Comme chaque citoyen de France et d'Asnières le sait bien, et disons-le sans ironie aucune bien sûr, l'affaire Clearstream semble d'un clarté absolue, à la façon que le bientôt ex-Président des Etats-Unis aimait: d'un côté, les bons qui sont forcément justes, de l'autre les méchants qui sont naturellement mauvais!

La simplicité a des avantages que la vérité ne peut parfois avoir....

Mais, à bien y regarder depuis Asnières et les Hauts de Seine (France), une autre version de l'histoire et de sa naissance pourrait être présentée aux citoyens, concourant ce faisant à la notoriété de notre commune et de son maire PS (supposé donc être un adversaire résolu de Nicolas Sarkozy).
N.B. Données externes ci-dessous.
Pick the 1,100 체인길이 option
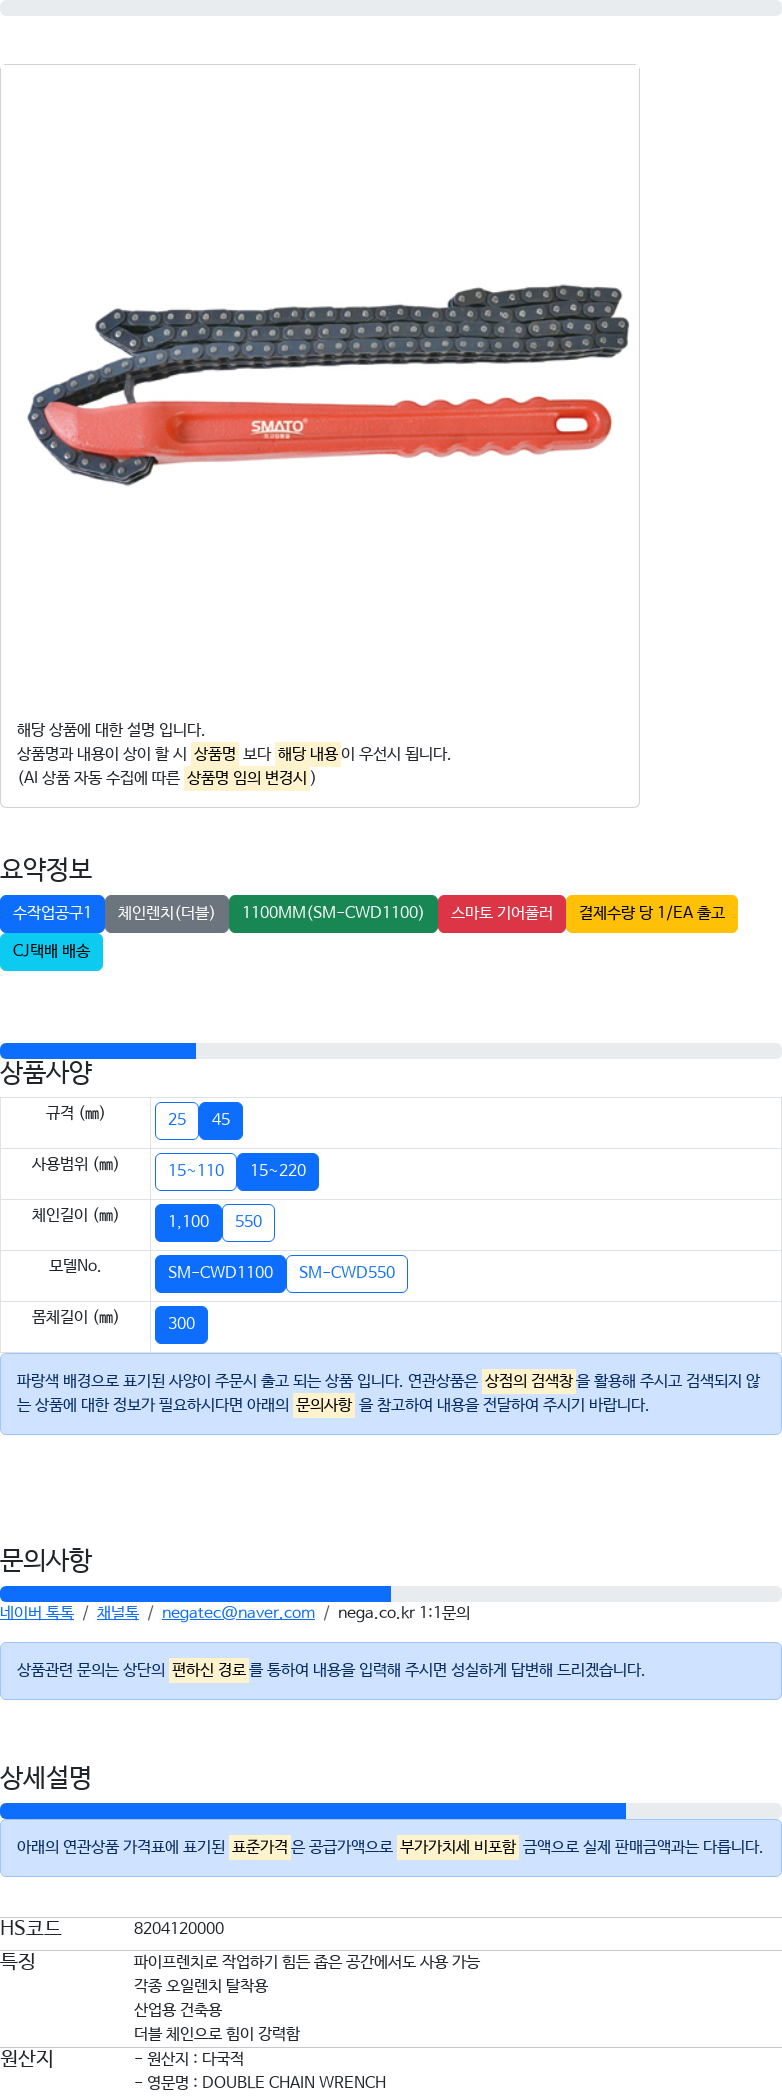 click(189, 1223)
Reprenons les choses en simplifiant afin que tous comprennent le déroulement des faits, à la manière dont un Arsène Lupin rieur ou un Sherlock Holmes détendu présenterait des faits qui expliquent tout ce qui, jusqu'ici, semblait singulièrement embrouillé.

Chacun(e) ensuite se fera sa libre opinion en se rappelant qu'il ne peut partir que de deux points scientifiques:

celle apportée par la théorie mathématiques des probabilités qui obéissent à des lois précises.
celle de Hegel selon laquelle le hasard est la forme sous laquelle se présente à nous la nécessité

Appelons cette relation possible des faits: l'hypothèse Asnières- Aeschlimann.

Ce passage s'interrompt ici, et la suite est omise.